Bla, Bla, Bla, linus talks about performance and how he hates microkernels. Apple runs the servers in kernel space not in userspace like hurd, at most it is a 5-10% speed hit but it also allows for greater flexibility and makes it easier to maintain. Also the modularity of it makes updating things like BSD easy because the servers are not heavily connected elsewhere, the os is somewhat abstracted from BSD. Apple could put linux in the place of BSD easily but mach must stay or be replaced by a new MicroKernel.
Just remember apple does not use message passing servers running in userspace, they run BSD and mach in shared kernel space and the servers run in kernel space. So yes OS X really is not unix but it contains unix. I hope this clears things up.

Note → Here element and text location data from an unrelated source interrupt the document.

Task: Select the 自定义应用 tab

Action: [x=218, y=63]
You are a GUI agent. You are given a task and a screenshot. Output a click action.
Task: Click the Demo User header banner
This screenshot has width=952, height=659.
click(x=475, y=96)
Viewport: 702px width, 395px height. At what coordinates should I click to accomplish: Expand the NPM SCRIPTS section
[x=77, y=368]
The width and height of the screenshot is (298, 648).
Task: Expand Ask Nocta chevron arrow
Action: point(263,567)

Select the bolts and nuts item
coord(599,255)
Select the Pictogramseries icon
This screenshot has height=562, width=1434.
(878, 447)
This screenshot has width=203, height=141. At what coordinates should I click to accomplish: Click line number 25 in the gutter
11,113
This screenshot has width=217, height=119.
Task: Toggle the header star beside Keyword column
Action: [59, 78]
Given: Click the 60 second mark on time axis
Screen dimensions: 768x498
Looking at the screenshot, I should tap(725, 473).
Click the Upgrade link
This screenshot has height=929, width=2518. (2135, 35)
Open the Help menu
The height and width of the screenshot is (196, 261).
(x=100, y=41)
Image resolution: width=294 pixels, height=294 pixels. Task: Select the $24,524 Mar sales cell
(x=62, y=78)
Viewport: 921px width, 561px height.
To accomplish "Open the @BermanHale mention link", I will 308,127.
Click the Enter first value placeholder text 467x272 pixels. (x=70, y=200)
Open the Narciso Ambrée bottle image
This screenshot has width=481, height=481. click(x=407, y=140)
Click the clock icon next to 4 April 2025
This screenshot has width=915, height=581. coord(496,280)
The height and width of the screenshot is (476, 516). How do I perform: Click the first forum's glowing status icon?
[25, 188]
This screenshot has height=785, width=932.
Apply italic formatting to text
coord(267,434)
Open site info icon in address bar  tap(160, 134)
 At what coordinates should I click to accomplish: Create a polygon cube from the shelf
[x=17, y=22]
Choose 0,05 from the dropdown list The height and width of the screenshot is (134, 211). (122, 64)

That's precisely what BSD has. One partition table entry for the BSD slice. Inside that slice, you can partition to your heart's content. All other OS's see only a single BSD partition, which makes things very nice, neat, and tidy.
I can't stand the DOS/Linux method of using a separate partition table entry for each partition. You end up with a partition table 17 miles long just for a standard Linux install. Try adding multiple disks and multiple OSs and you end up with something that resembles the original Dead Sea Scrolls.
1 OS per partition table entry. Makes it so much simpler.